> [TASK BRIEF]
Lines in which "name" appears should be pulled from the data below.

START DATASET RECORDS

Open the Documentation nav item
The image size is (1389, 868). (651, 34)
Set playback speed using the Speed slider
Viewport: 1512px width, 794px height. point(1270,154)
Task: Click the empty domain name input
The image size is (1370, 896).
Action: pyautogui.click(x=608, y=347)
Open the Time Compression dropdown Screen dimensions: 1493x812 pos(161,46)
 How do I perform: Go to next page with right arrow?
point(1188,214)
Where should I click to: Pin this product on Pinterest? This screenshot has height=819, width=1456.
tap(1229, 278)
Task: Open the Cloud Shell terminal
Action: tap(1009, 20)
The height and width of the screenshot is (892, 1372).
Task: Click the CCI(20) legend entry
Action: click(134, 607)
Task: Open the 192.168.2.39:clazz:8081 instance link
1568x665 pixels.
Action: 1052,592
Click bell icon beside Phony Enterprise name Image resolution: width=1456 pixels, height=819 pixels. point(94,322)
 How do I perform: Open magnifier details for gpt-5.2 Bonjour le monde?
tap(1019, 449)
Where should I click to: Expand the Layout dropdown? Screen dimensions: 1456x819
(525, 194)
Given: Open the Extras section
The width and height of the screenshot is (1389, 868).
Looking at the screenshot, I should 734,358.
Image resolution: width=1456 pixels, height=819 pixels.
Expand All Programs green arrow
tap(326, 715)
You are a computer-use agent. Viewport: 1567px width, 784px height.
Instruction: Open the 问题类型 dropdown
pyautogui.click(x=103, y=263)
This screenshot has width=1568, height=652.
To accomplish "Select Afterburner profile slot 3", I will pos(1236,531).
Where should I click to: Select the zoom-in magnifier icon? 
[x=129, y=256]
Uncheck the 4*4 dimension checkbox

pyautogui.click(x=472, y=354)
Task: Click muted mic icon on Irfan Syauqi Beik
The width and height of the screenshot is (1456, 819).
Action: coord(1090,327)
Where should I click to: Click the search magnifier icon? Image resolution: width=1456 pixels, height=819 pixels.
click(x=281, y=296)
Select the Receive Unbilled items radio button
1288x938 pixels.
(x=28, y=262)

END DATASET RECORDS

> [TASK RESPONSE]
Task: Click the empty domain name input
Click bell icon beside Phony Enterprise name Image resolution: width=1456 pixels, height=819 pixels. point(94,322)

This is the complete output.